Let me die now. This is heaven. It’s early afternoon, the sun hanging just above the trees. The summer air is hazy and yellow. A gentle breeze blows through the trees. Long shadows cast on the wall. This lazy world in sepia. If I die this very moment, the traces of this world will be eternal, and I may never have to leave here. I close my eyes, and the last thing I see is my image frozen like a Polaroid photograph.
This tiny house has a whole host of problems: old windows. bad insulation. the pipes in the basement overflow when you do laundry and dishes at the same time. weeds in the front of the house. a horrible bathroom with awful wallpaper and a decrepit shower. uneven grass in the backyard.
One day we will move to a bigger place. We will be happy with more room, more convenience, and fewer problems. That’s why we’re moving. And when we drive down the street from this house, we will cry. We will tell each other that this was where we raised our kids when they were little. Behind us.
That stupid white floor in the kitchen. Who the hell put a white floor in a kitchen? What a masochist. Do you know how awful it is to have a white floor in a kitchen with small children? We wash this floor every other day and it’s still gross. Whoever came up with this idea deserves life in prison.

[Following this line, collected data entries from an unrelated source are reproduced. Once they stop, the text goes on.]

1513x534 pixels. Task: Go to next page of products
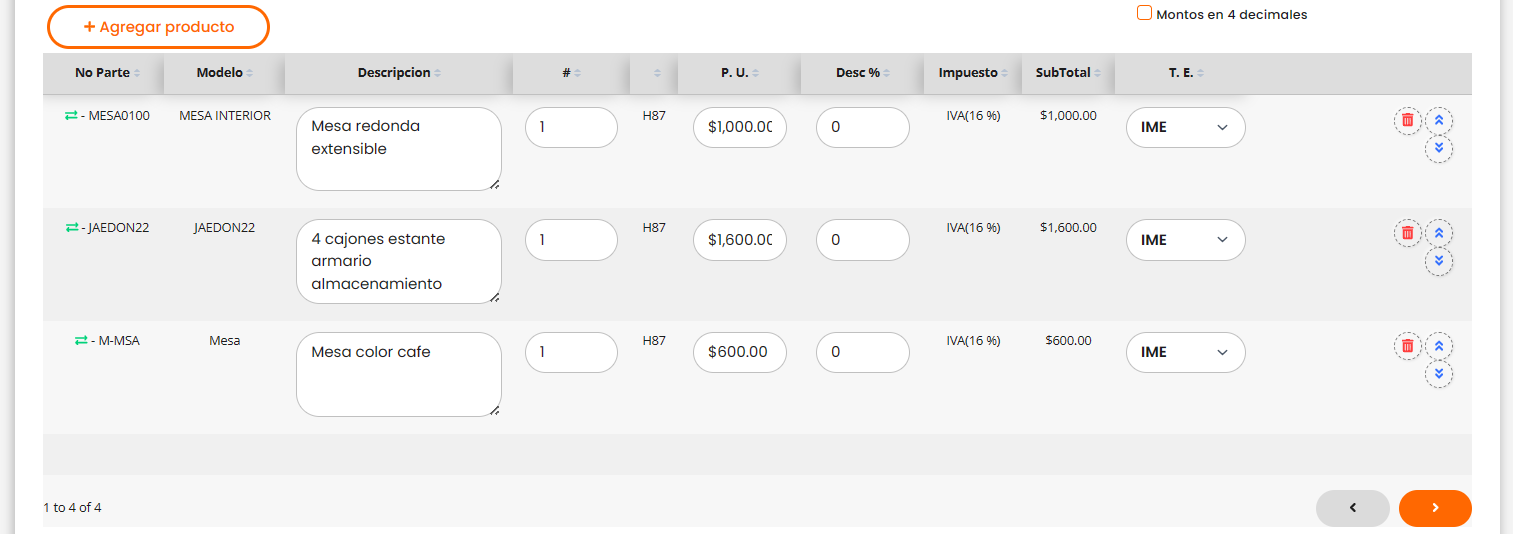1435,508
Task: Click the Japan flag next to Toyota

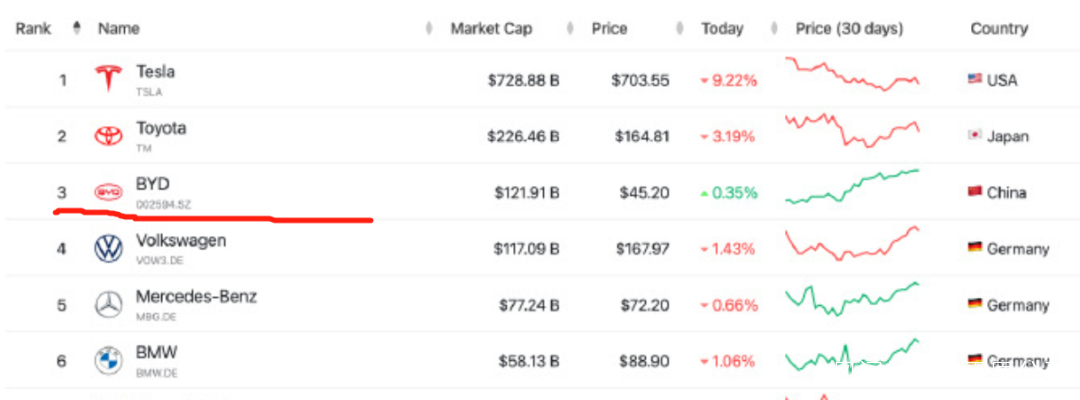Action: pyautogui.click(x=974, y=135)
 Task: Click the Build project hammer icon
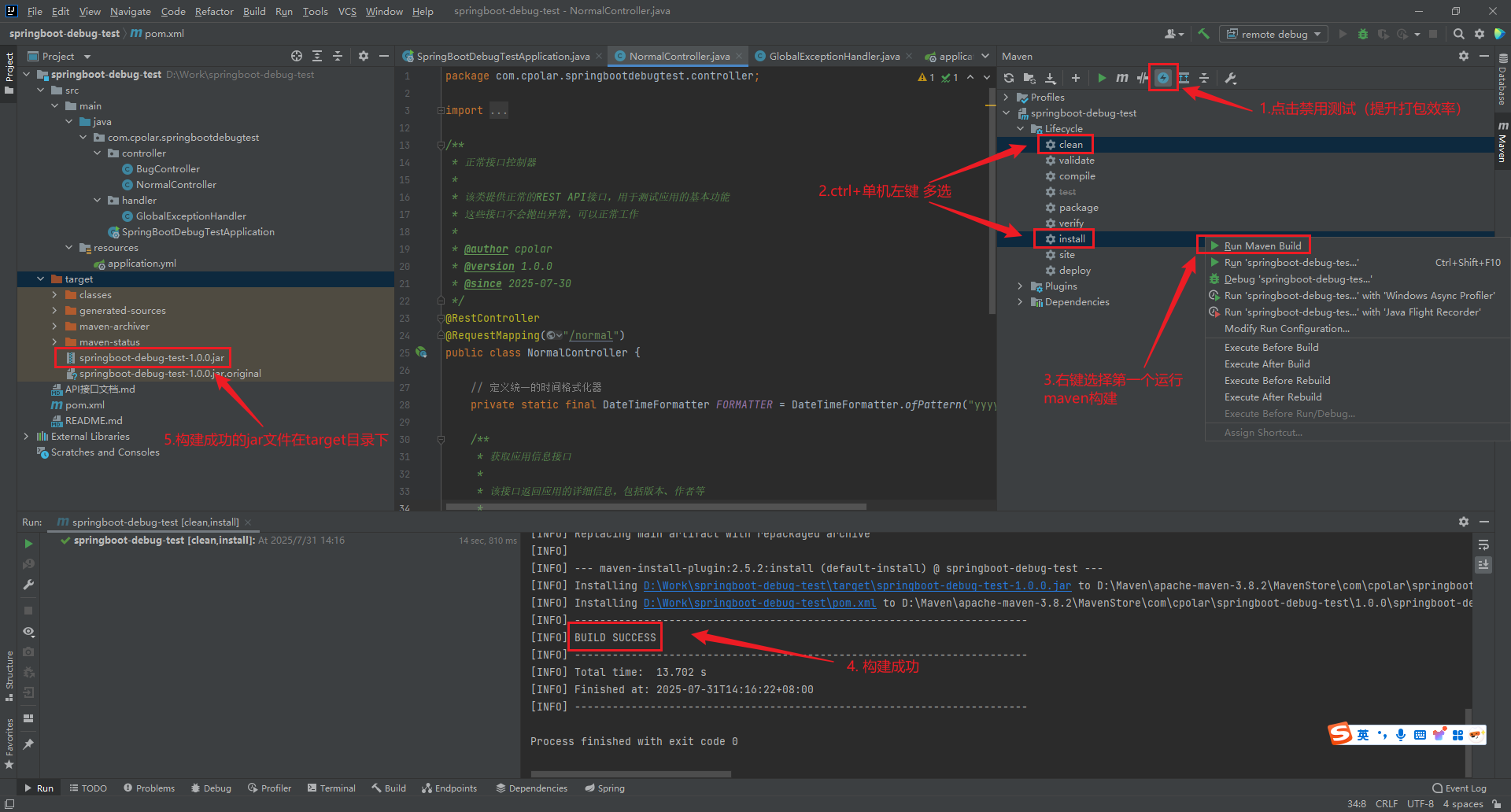(1203, 34)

But this is where we were a family. This is where our kids were little. This is where we were exhausted after bringing home a newborn from the hospital. This is where one kid hung himself with a towel and ripped the towel rack off the wall. Where another kid ripped away the awful wallpaper. Where one kid scribbled all over our closet with colored pencils while we got ready in the morning. Where the backyard was dirty and muddy and toys strewn everywhere. How did they keep their toys out of the garage?
A home where there were constant fights and tears in our kids’ rooms every night. A home where one of us would always have to go back in three or four times to tell our kids to stay in bed until they gave up. A home where our kids would ask us every question as if we knew all the answers. A home where we were too tired and busy to notice how quickly time was passing. Time just flew by.
There is no other place to keep these memories. This silly little house is it. This is the place of our memories. This is our heaven, but we don’t really know it.